Preclinical and clinical studies of PD-1 and PD-L1 blockade suggest that analysis of the tumor microenvironment, notably via PD-L1 expression and CD8+ lymphocyte infiltration in the tumor, are the most sensitive parameters for predicting patient response to treatment.2 However, despite progress in patient selection, the efficacy of PD-L1/PD-1 immunotherapies remains heterogeneous among patients. Two main causes may explain this failure:
- The choice of method. Immunohistochemistry on biopsy sections is the conventional technique in the clinic. However, biopsies do not allow to take into account tumor heterogeneity nor the temporal evolution of tumors over time and treatments. ImmunoPET, combining positron emission tomography (PET) with the specificity and affinity of ligands based on monoclonal antibodies, could address this issue. Recently, we, CEA/SIMoS and CEA/SHFJ have developed and validated in a preclinical model a first ligand adapted for PET immunoassay specifically targeting the PD-L1 biomarker in vivo. We have been able to quantify and map the distribution of PD-L1 in vivo (pending publication in Journal of Nuclear Medicine).4
- The choice of biomarkers, especially those of the immune system. A better understanding of anti-tumor immunity would increase the specificity of therapies. In collaboration with a team from Georges Pompidou Hospital, UMR_S970 of Eric Tartour, we have identified a subpopulation of CD8+T cells called T cells that are more specific to the immune response. This subpopulation of lymphocytes is considered as a predictive biomarker of clinical response to anti-PD-1/PD-L1.
We propose in IMMUABLE to evaluate the efficacy of anti-PD-L1/anti-PD-1 immunotherapies by imaging the evolution of the tumor microenvironment, via three biomarkers: PD-L1, CD8 and the new biomarker. The objective is to propose an immunoPET methodology to personalize the treatment to individual patients.
The ability of PET immunoassays to support the stratification and therapeutic follow-up of patients undergoing anti-PD-1 / anti-PD-L1 immunotherapy relies on the choice of radioligands with the appropriate pharmacokinetics and tissue distribution to effectively visualize the biomarkers of interest. Ideally, these radioligands must penetrate and diffuse rapidly into tumors while being rapidly cleared from the bloodstream, in order to obtain PET images with high tumor-to-noise contrast at short post- injection times.
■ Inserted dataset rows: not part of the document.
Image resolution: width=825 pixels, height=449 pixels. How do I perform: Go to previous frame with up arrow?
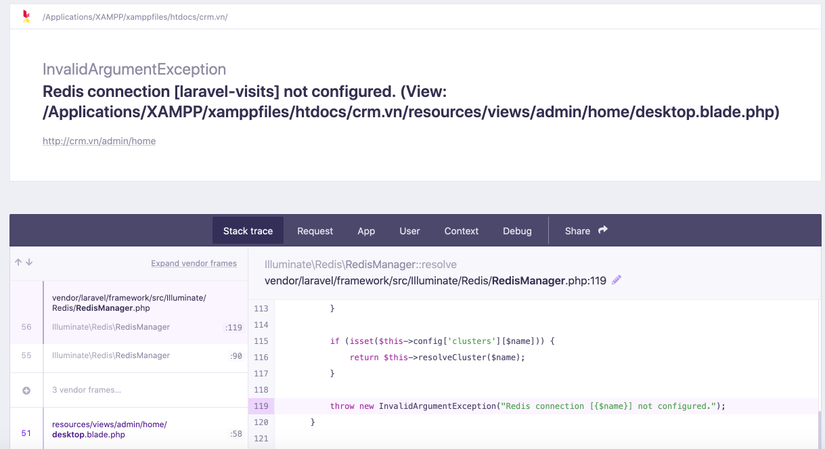click(x=18, y=263)
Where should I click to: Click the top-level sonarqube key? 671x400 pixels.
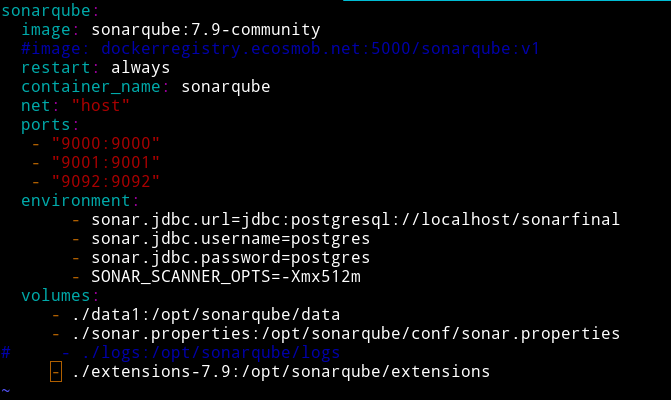(x=47, y=11)
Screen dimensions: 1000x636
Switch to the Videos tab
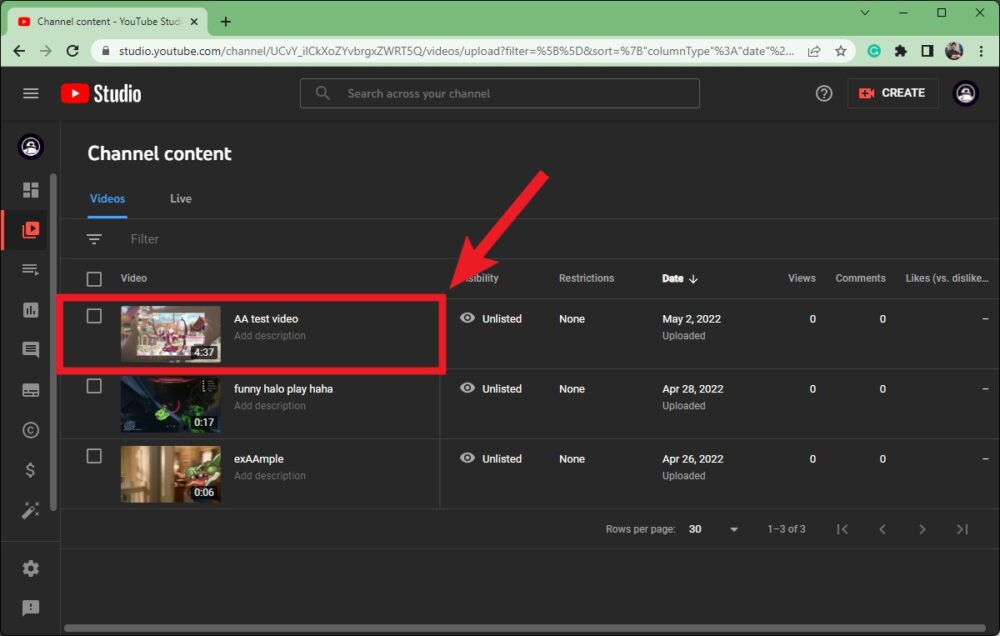[107, 198]
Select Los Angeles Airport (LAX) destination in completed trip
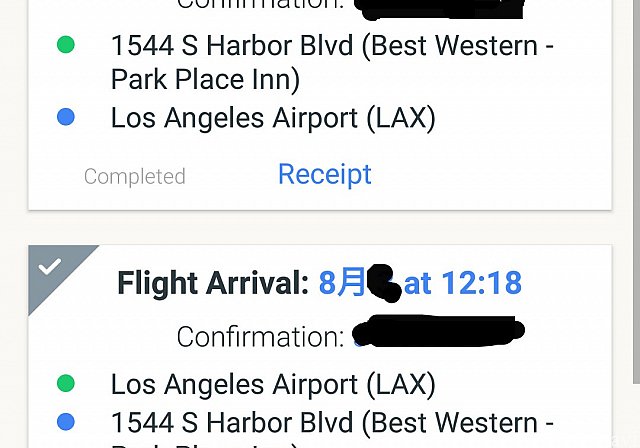This screenshot has width=640, height=448. coord(273,118)
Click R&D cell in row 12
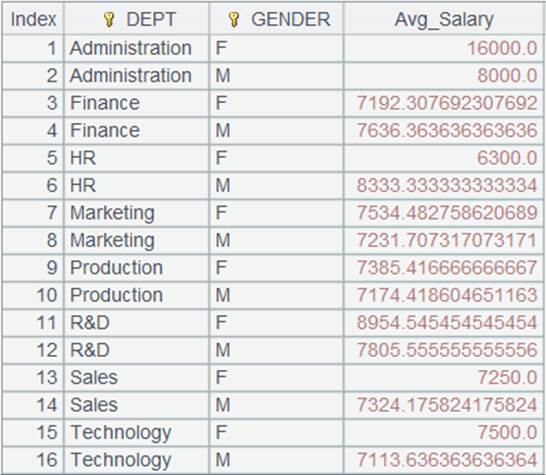 [x=137, y=350]
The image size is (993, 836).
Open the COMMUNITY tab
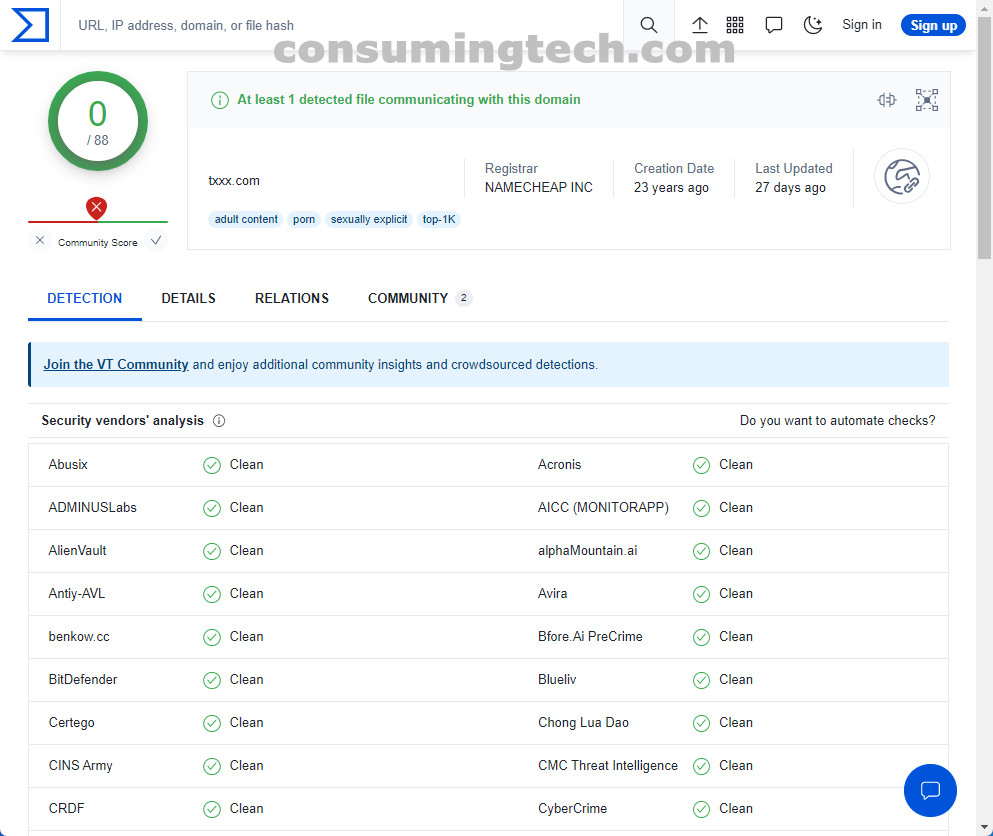pos(408,298)
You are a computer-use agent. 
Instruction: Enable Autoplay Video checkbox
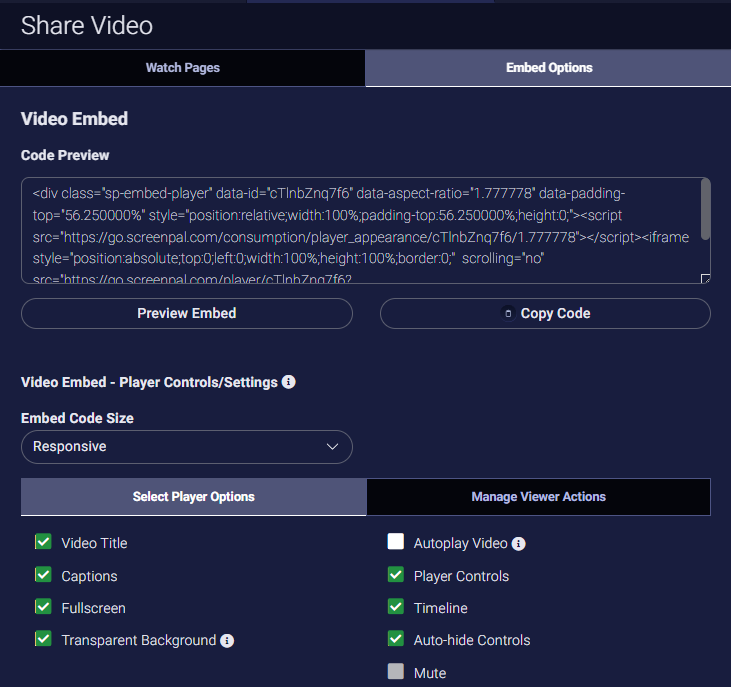(396, 542)
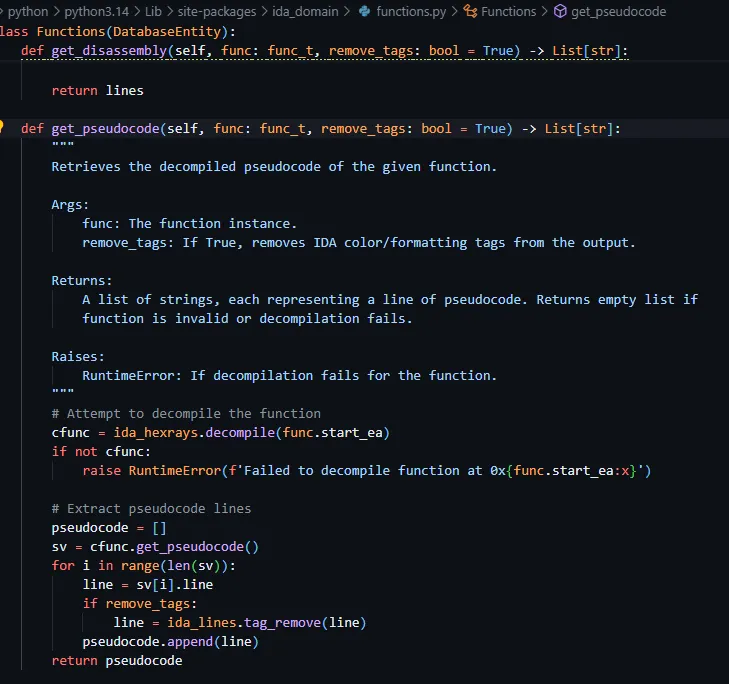Click the get_pseudocode method symbol icon
The width and height of the screenshot is (729, 684).
pyautogui.click(x=560, y=12)
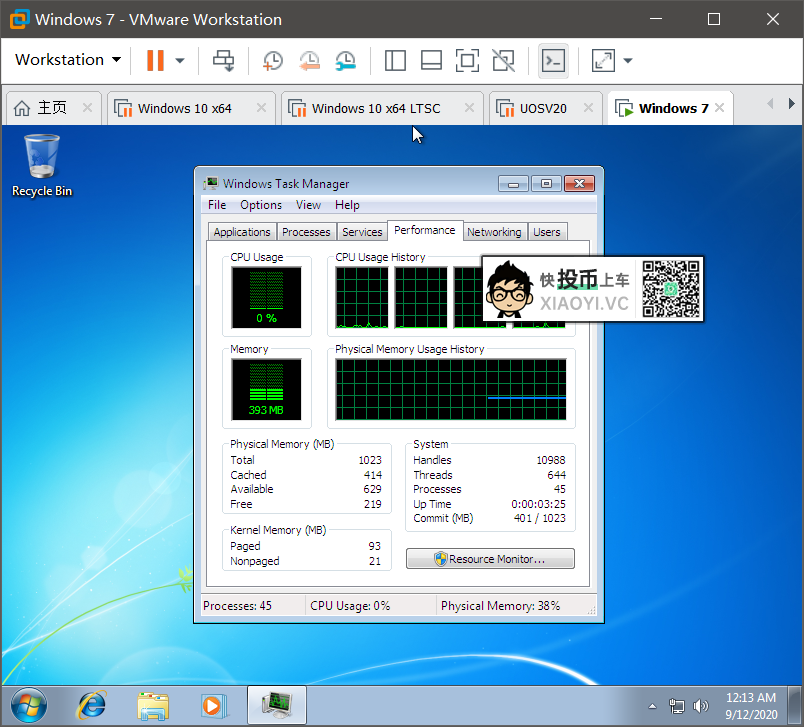Click the Resource Monitor button

[490, 559]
Thesis project is based on three axes:
- – The evaluation of two new ligands: an anti-CD8 and an anti-biomarker of interest. Different ligand formats will be evaluated in terms of pharmacokinetics in specific tumor models. Ligand selection will be determined based on specific accumulation in the tumor.
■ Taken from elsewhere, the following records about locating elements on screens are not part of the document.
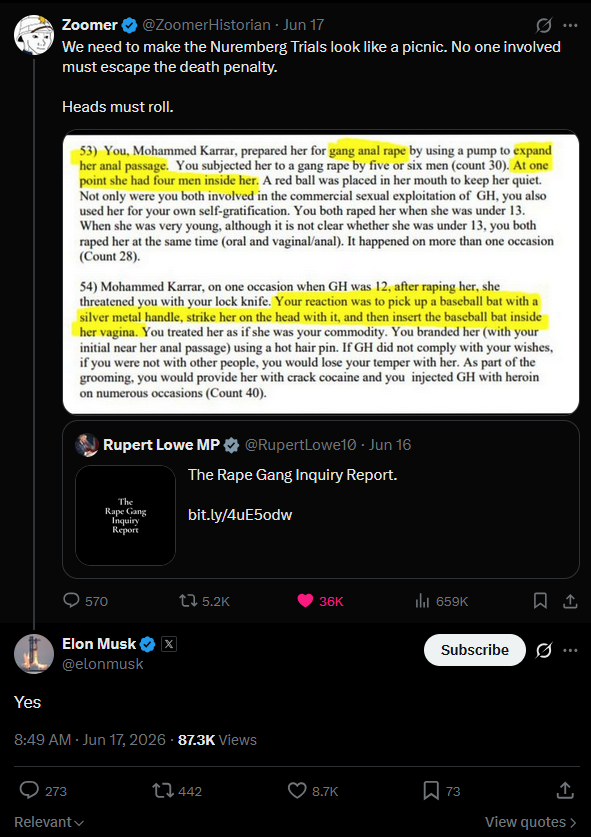Click Grok icon next to Subscribe

click(x=543, y=650)
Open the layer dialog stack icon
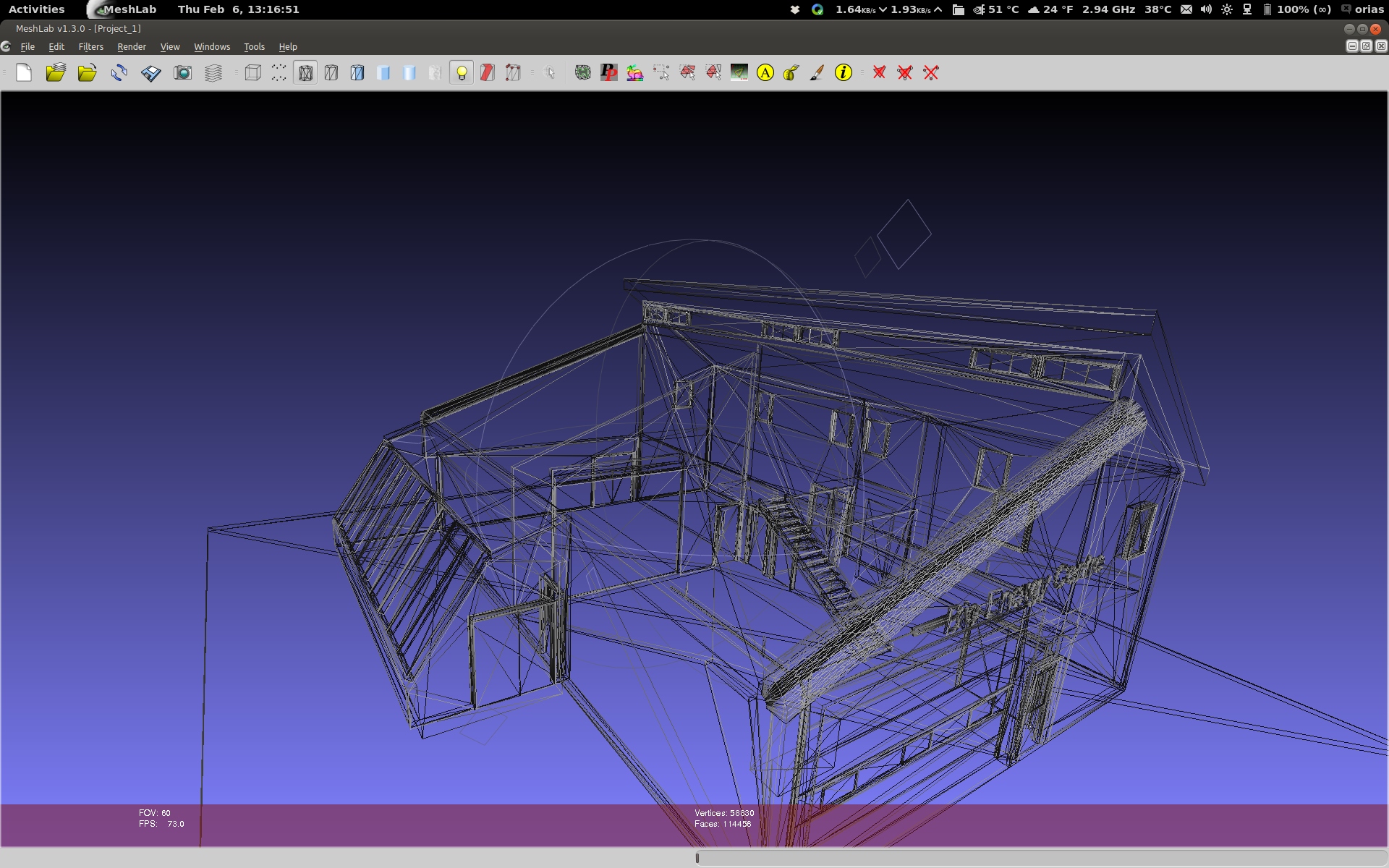This screenshot has width=1389, height=868. [213, 72]
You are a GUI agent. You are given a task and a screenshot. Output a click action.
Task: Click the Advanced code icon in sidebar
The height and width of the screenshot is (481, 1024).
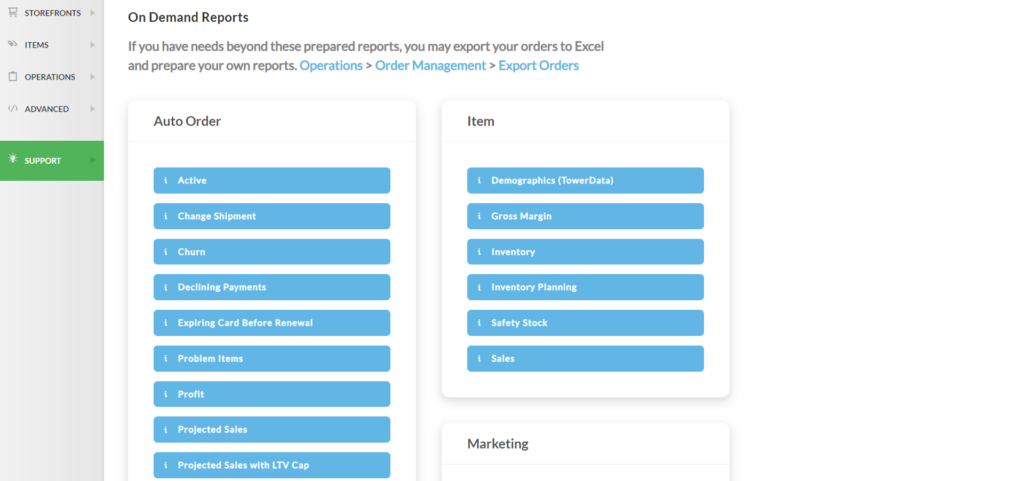12,108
- – Monitoring the therapeutic efficacy of anti-PD-1 immunotherapy in a preclinical model via imaging of the three biomarkers (PD-L1, CD8+ and the new biomarker) via the selected ligand.
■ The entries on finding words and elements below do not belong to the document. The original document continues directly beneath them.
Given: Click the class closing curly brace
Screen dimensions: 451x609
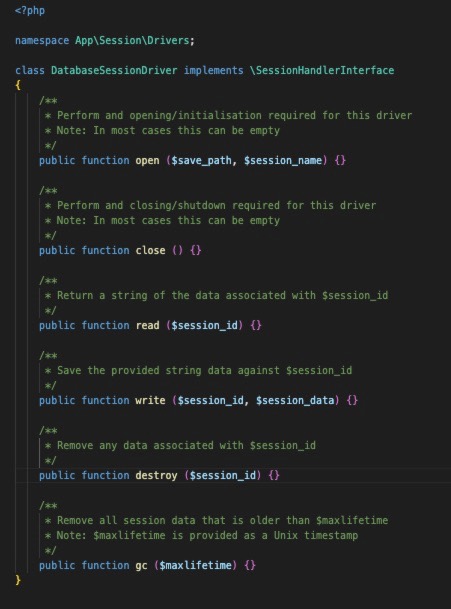Looking at the screenshot, I should click(18, 580).
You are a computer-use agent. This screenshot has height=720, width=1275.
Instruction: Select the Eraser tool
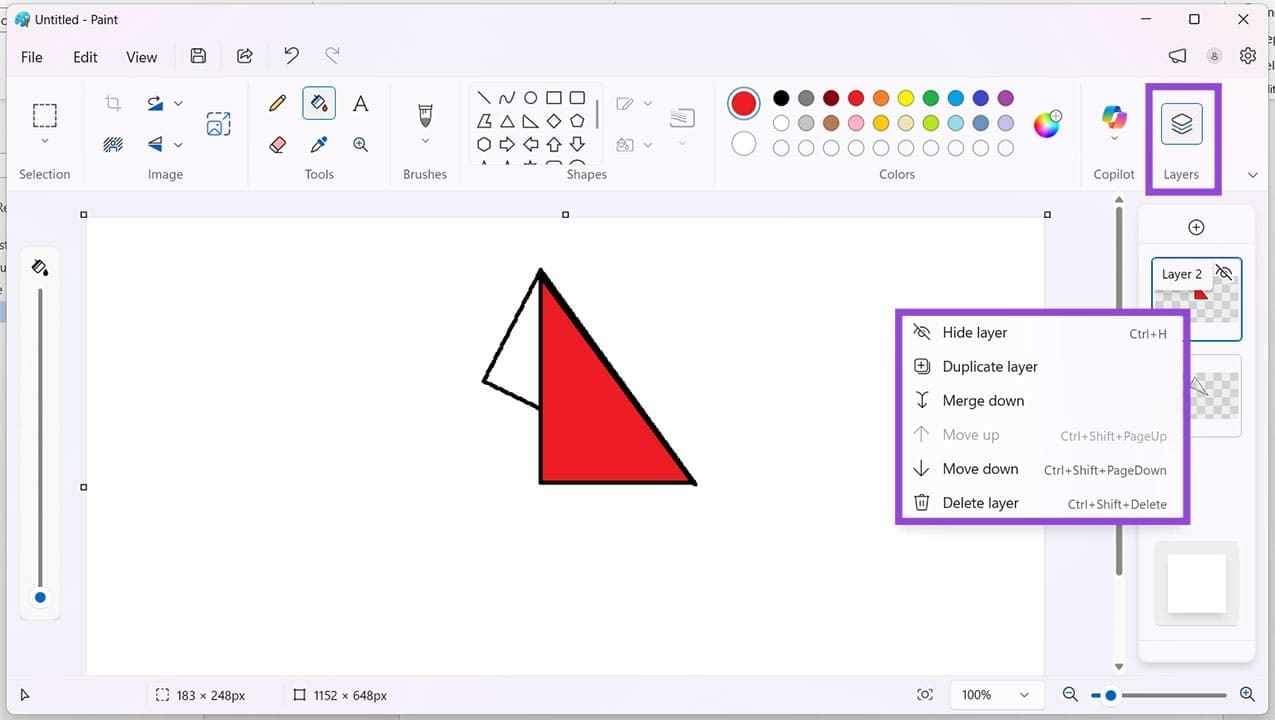click(277, 144)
- – Evaluation and prediction of the efficacy of a new therapeutic axis: the combination of immunotherapy, anti-PD-1 and a targeted therapy, a BRD4 inhibitor impacting the PD-L1 signaling pathway. The three biomarkers will be evaluated by immunoPET and correlated with
ex vivo and survival data.
This project will allow to propose new tools and methodology in immunoPET while studying new biomarkers of interest.
1) Haslam, A. and Prasad, V. (2019), JAMA network open, 2(5), p. e192535. 2) de Vries, E.G.E. et al. (2019), Nature Reviews Clinical Oncology, 16(4), pp. 241–255. 3) andoval, F. et al. Sci. Transl. Med. 5, 172ra20 (2013). 4) Bouleau et al, JNM, doi:10.2967/jnumed.121.262967.
This subject is addressed to a student with a training (university or engineering school) in biology, pharmacology or from a course of study at the interface between biology and biochemistry. We are looking for a candidate with a master’s degree in pharmacology, biochemistry, immunology or with a background in pharmacy.